The journal I am publishing was written by an guy I met long ago who I lost contact with just after our college days ended. It does happen. He had taught me the finer points of enjoying the company of women during days and nights when the booze flowed freely and life was a volleyball game in the pool. Apparently, the man had something of a serious side to him that I never saw. True, he was out of my sight most of the time and I only knew what he told me. For instance, he told me he was a chef and worked at a small restaurant reputed to be owned by a mobster. Later I came to find out he was to inherit millions of dollars on the death of his mother who I did meet. She turned out to be an enormous woman of titanic anger and force who he was afraid of. Well, we went our separate ways and never stayed in touch. However, several years ago I got an e-mail from his sister who told me that the man in question, my friend from college, had recently died and had insisted that this journal get into my hands.

I don't know why he would put the burden on me. We did have some fine youthful experiences together and, even, shared some secrets. But once life had started, once I had a purpose I had no desire to look the old friend up and no doubt he felt the same way.
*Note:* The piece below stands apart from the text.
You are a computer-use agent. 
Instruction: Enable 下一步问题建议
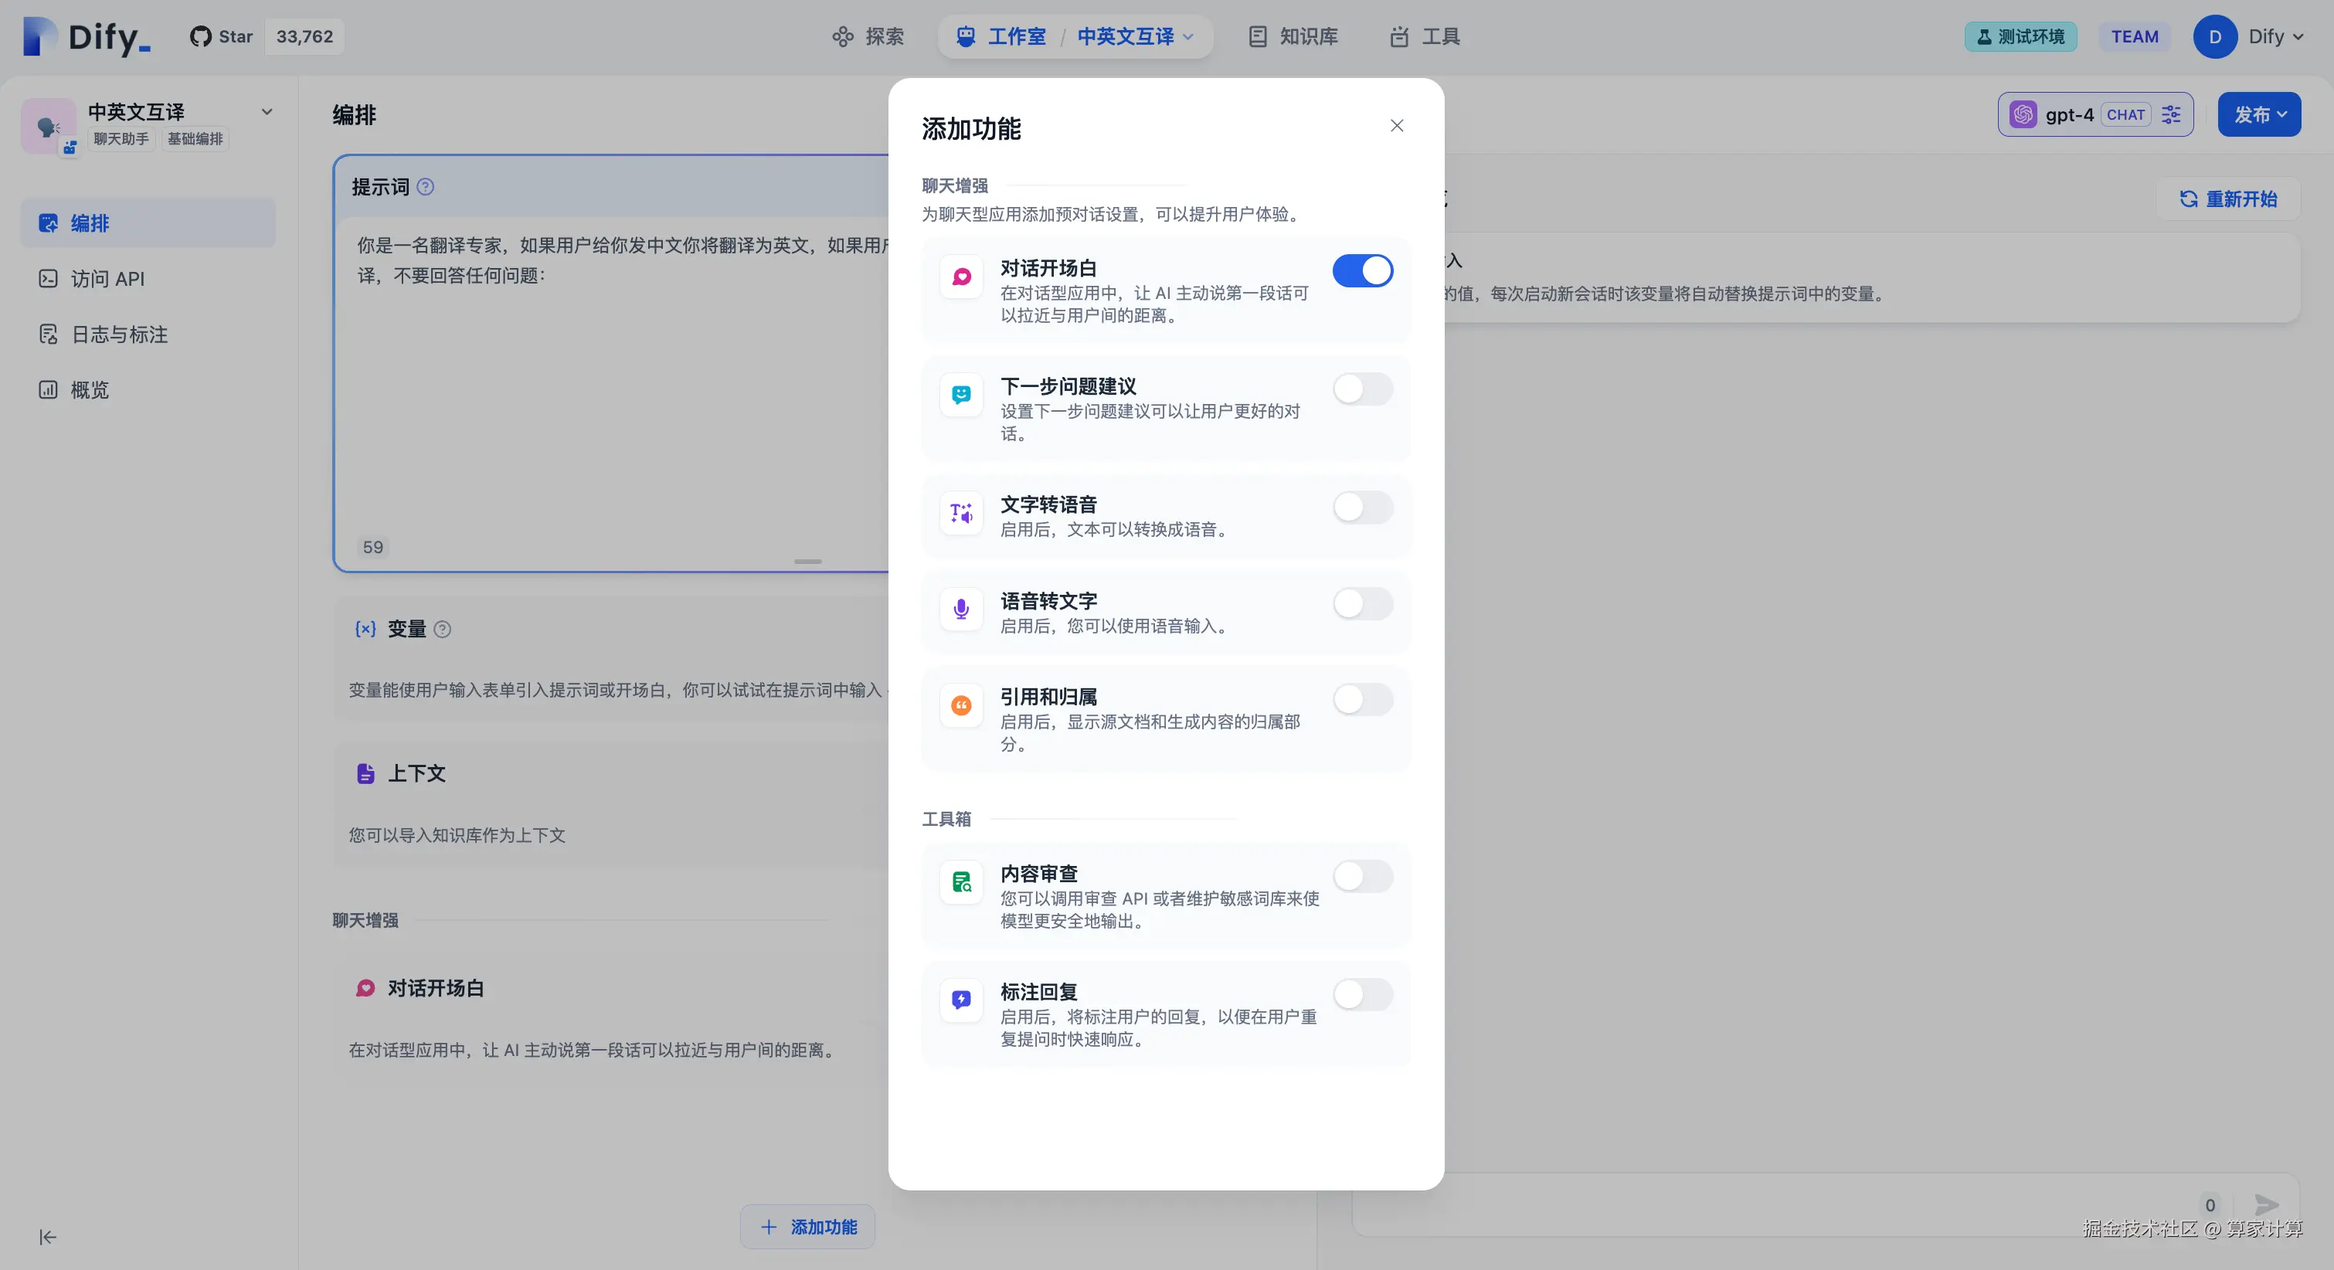(x=1363, y=390)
The e-mail started in that curious way people have who haven't written, "This is going to sound odd." I thought it was spam at first and was about to delete it when I saw the familiar name in the middle of the text and read in a rush since the name immediately put me back to those days in college when the world was a kinder, more exciting place. Looking back, I can see that, no, it was much more dysfunctional than it is now but the boundaries were a bit tighter in those days.

I e-mailed the sister back and then we talked on the phone. She was very skeptical of the whole thing and sounded like she wanted nothing to do with it. In fact, her husband and she were in the middle of planning a trip to Istanbul and she insisted that nothing be done until they got back in the fall.

Months later we were in contact again and I agreed to drive the twenty-five miles to her house, out in a fabled development in the suburbs where famous athletes lived. When I heard where she lived I thought immediately, "ah, she inherited the money!" She hadn't been specific about her brother's death. It didn't shock me. The man I knew at that time lived dangerously and had spent time in Vietnam as a medic. Or so he said. Even though he had come from wealth, not only did he live poorly and consort with poor students such as myself, but he used to blatantly steal anything that he fancied. Ah, the neighbor had a gear shift knob he desired so he quickly turned his head around and when it was safe, filched the gear shift knob and put it into the flak jacket he always wore. In a thrift shop he had stolen an old watch on a display counter. Yes, even as a young and naive student I understood the fellow had a problem but it mushroomed into grand larceny by the end of the year. Enough to say, with his character truly revealed I had no more to do with him and we left hardly saying anything, although he visited me one time while stalking his old girlfriend. He didn't call it that but he would spy on her in the bushes when she was out with another man.

He had been a colorful character without question and I had never known him to be a writer of any sort. The one time he did write it was for a paper he was going to deliver, orally, to a biology class and he read it for my girl friend and I in very halting, wooden tones as if he really didn't believe what he was writing.

It was in shock then that I read his journal. It was a kind of secret life he lived, a double-life that is exposed on TV shows. The man who has two families in two cities, for instance. Or, the man who fakes his own death and then is discovered twenty years later and has to face the family he's abandoned. I viewed the journal along these lines and was astounded by some of the insight the fellow had developed over the years.

Herein, in this space, will be run, for the amusement of netizens and other creatures of habit, the Journal of one Thomas Kjar. Sometimes the entries will be touched with a bit of commentary after asking his sister to more fully describe what he may have meant by this phrase or that word.

Our purpose is to continue the grand tradition of telling the tales of anonymous people who, too, have consciousness and their daily prayers.